For trial courts, even more red states — including Oklahoma, Ohio, South Dakota, and Florida — choose judges through nonpartisan contests.
South Carolina is an unusual state where the legislature has sole authority over judicial selection.
In short, aside from the issue of liberal governors or legislatures, most red states still choose judges either through nonpartisan elections or by placing governors on a short leash, controlled by commissions dominated by bar associations, unaccountable bureaucrats, technocrats, or lawyers.
Montana is one state where the influence of nonpartisan elections has been evident. Nearly every good policy passed by the legislature has been struck down by the courts. This includes rulings against an abortion parental consent law, a provision defining sex as male and female, and various election integrity measures. Two liberal supreme court justices, Chief Justice Mike McGrath and Justice Dirk Sandefur, who voted against parental consent, are retiring. Cory Swanson and Dan Wilson are better candidates to replace them. Due to the nonpartisan labeling of candidates, however, voters are often confused about which candidate is the Republican. As a result, they are frequently swayed by slick ads from well-funded liberals who do not run openly as Democrats.
A partisan election would ensure that a Democrat could not win and would also make primaries partisan in a way that could net more conservative Republicans.
North Carolina recently switched to partisan elections, and, not surprisingly, Republicans now have a 6-1 edge on the state’s highest court. You can imagine the results in 20 or so states where Democrats are much less viable statewide than they are in the Tarheel State.
Red states need partisan elections to address incumbent judges running for re-election. Most states currently use retention ballots or nonpartisan elections. Only Texas, Louisiana, Alabama, Ohio, and North Carolina hold regular partisan elections for supreme or appellate court judges. Indiana holds partisan elections for additional terms of trial judges.

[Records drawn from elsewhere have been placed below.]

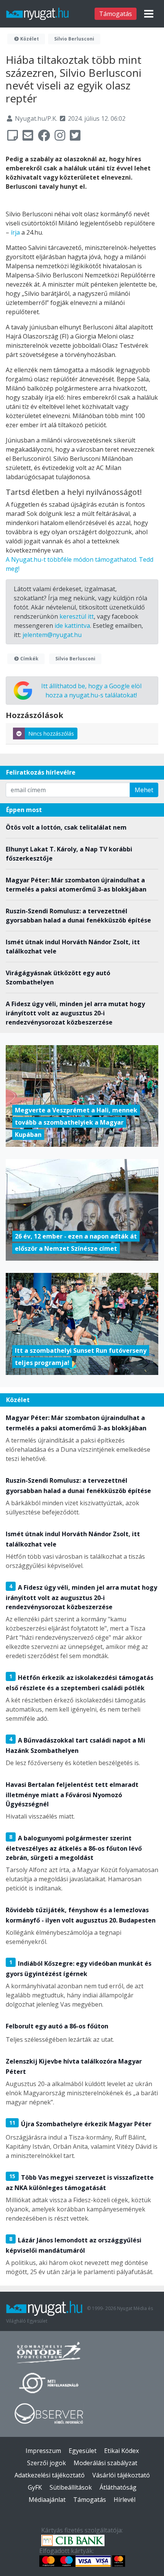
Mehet (144, 790)
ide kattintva (72, 625)
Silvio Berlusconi (74, 39)
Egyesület (82, 2450)
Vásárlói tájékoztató (121, 2475)
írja (15, 232)
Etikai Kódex (121, 2450)
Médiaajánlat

Every other state uses retention ballots, nonpartisan elections, or a selection process for renomination. Red states should require liberal judges to stand for re-election under partisan labels so that voters know who they are voting for.
It’s clear that voters in red states will avoid candidates labeled as Democrats. This is why the left cannot push its agenda through representative democracy in these states. Instead, they rely on nonpartisan selection commissions, nonpartisan labels, or confusing ballot initiatives.
In fact, the left is pushing ballot initiatives to circumvent legislatures and implement its agenda. And when those initiatives are challenged in court, red state liberal judges side with the left every single time.
State judges in Missouri and Nebraska recently allowed vague abortion amendments to remain on the ballot. In North Dakota, a state court overruled the legislature, nullifying the state’s pro-life law. Meanwhile, in Utah, where conservatives sought to pass a ballot initiative empowering the legislature to regulate the effects of ballot initiatives, the judiciary took a different approach. Utah’s 3rd District Court Judge Dianna Gibson blocked Amendment D, calling it “false and misleading.”
This judicial action contrasts with decisions in other states where vague ballot initiatives have been allowed on the November ballot. Here, the judiciary’s role has been to empower direct democracy as a way to bypass representative democracy, the governance model our founders designed.
Several decades ago, George Soros recognized the power of targeting local judges, prosecutors, city councils, and ballot initiatives. By focusing on these areas, he gained significant influence across all 50 states. This strategy has proven largely successful.
If conservatives don’t address the problem of the red-state judiciary, electing the best state legislators in primaries will be an exercise in futility.